Source records:
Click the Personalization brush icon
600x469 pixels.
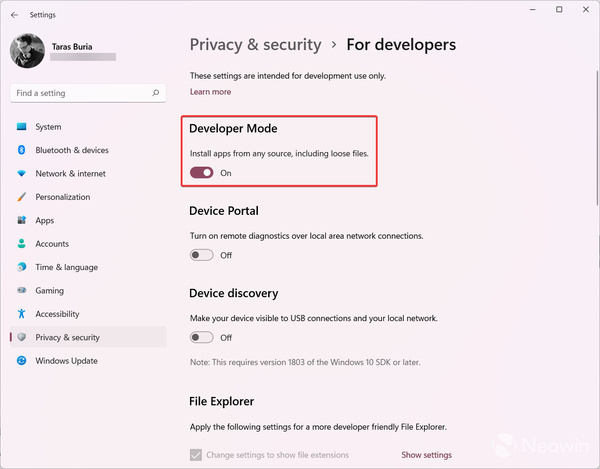22,197
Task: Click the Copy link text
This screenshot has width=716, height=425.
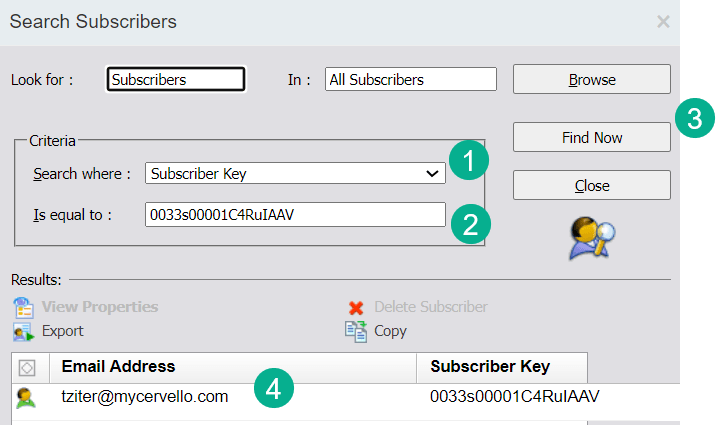Action: tap(391, 331)
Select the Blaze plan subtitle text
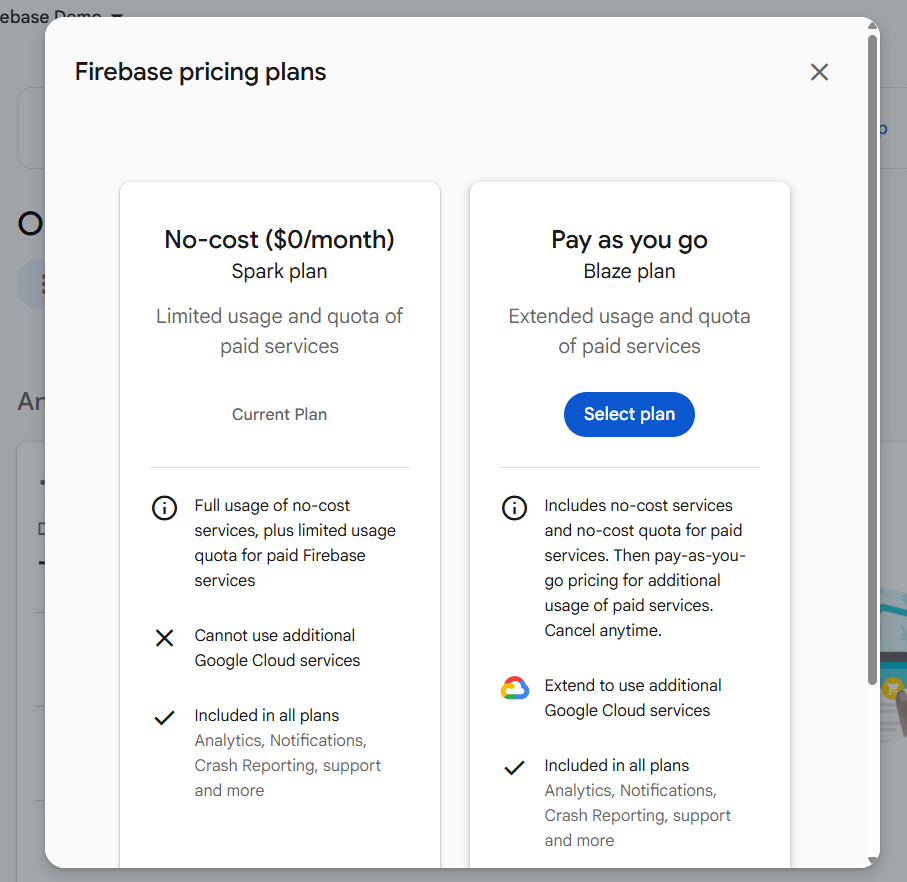This screenshot has height=882, width=907. [629, 271]
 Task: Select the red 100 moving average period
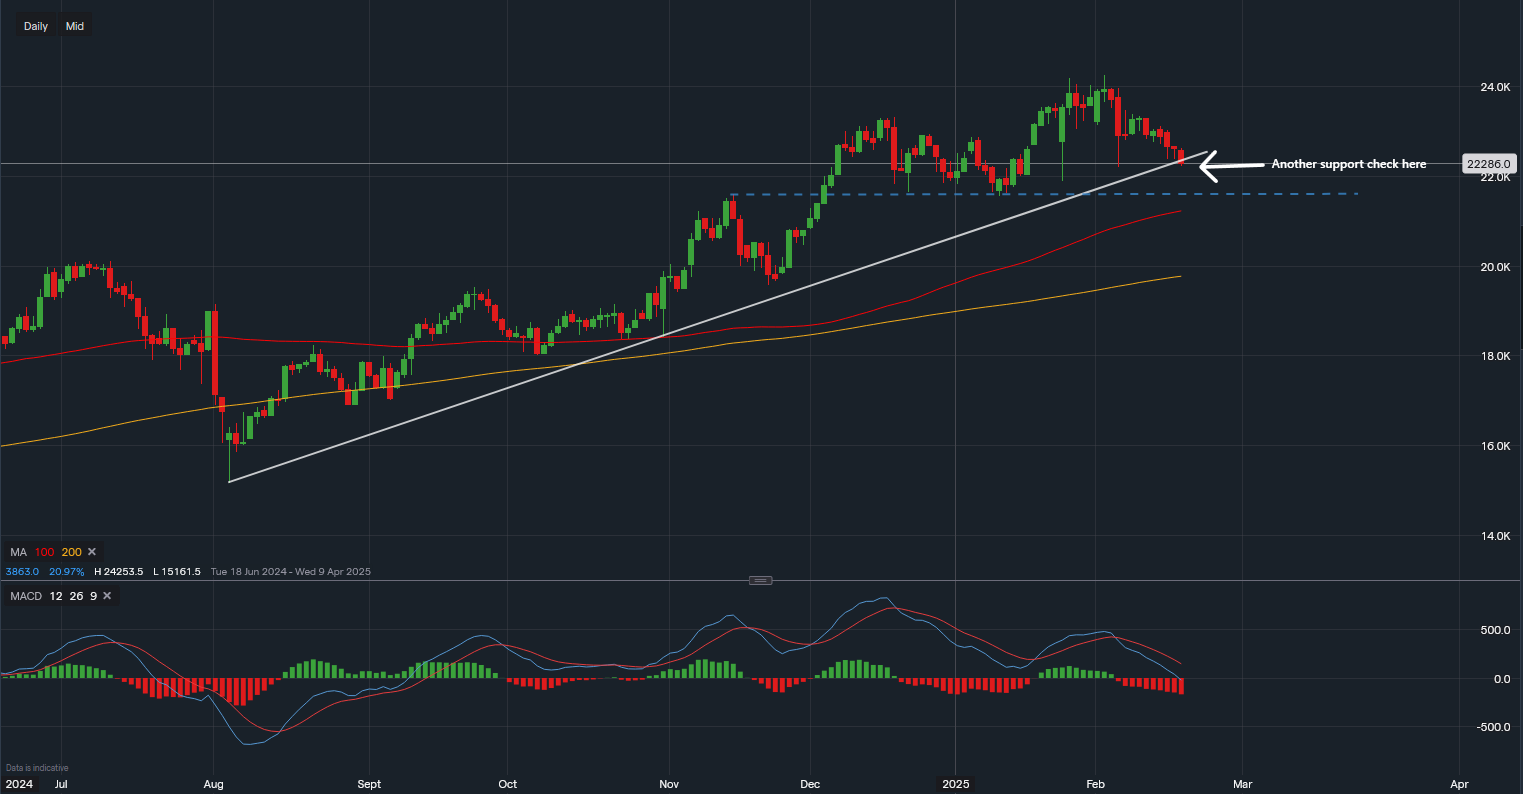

* Work task *
Write the records out again in full, exactly, and skip every picture.

* Written reply *
Click the Personalization brush icon
600x469 pixels.
22,197
Task: Click the Copy link text
This screenshot has width=716, height=425.
Action: tap(391, 331)
Select the Blaze plan subtitle text
This screenshot has height=882, width=907. [629, 271]
 Task: Select the red 100 moving average period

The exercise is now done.